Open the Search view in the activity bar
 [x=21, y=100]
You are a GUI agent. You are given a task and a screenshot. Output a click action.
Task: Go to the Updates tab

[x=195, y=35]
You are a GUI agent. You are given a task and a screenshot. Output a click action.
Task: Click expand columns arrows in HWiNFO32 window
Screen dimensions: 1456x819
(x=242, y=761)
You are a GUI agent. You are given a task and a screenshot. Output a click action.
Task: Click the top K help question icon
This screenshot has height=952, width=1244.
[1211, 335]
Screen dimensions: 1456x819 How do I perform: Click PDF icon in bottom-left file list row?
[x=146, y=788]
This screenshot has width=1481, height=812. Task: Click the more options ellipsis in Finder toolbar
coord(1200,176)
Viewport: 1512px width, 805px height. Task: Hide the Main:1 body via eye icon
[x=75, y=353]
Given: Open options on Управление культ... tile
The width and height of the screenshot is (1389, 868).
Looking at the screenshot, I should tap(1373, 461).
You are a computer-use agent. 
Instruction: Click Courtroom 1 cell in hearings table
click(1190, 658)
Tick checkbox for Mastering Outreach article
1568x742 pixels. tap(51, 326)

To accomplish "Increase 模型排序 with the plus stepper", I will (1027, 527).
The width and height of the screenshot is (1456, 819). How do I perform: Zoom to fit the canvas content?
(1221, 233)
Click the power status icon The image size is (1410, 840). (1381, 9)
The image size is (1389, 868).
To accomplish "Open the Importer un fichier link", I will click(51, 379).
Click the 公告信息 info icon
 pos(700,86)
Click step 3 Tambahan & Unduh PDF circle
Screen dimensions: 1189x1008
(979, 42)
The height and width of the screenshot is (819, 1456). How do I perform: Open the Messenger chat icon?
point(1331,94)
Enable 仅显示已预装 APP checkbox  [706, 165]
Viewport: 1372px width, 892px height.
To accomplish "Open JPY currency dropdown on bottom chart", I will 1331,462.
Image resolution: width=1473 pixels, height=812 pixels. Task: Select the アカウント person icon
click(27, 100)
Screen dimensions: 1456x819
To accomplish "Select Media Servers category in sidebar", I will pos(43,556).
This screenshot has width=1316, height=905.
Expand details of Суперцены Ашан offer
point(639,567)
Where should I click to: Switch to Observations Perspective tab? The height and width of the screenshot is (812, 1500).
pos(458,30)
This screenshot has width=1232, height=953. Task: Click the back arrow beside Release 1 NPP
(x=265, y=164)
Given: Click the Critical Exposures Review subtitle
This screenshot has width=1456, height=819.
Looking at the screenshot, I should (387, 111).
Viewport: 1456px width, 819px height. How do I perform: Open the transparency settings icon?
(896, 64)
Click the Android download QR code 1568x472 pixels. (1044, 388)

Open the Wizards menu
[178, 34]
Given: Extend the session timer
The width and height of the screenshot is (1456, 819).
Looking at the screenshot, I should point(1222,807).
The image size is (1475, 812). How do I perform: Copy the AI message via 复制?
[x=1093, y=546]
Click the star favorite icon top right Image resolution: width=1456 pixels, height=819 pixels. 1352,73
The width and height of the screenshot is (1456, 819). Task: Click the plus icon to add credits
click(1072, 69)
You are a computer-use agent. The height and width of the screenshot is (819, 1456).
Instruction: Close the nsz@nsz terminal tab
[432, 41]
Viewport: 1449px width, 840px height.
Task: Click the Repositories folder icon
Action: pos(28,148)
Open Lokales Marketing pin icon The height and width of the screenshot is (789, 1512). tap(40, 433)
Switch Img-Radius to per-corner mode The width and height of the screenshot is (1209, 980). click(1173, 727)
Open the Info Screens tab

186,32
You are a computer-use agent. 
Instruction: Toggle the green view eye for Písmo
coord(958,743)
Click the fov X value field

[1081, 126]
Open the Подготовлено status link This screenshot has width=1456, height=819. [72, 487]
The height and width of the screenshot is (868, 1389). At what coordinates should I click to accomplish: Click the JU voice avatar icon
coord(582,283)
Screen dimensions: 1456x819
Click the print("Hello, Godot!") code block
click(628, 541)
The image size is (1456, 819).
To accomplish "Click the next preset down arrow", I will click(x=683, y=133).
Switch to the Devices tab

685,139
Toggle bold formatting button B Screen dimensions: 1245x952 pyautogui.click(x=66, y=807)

**YOUR INSTRUCTIONS**
Give back exactly the lines that run from the line with "The image size is (1456, 819)." through the close of the material, counting both ends, and nothing more.

**EXERCISE SOLUTION**
The image size is (1456, 819).
To accomplish "Click the next preset down arrow", I will click(x=683, y=133).
Switch to the Devices tab

685,139
Toggle bold formatting button B Screen dimensions: 1245x952 pyautogui.click(x=66, y=807)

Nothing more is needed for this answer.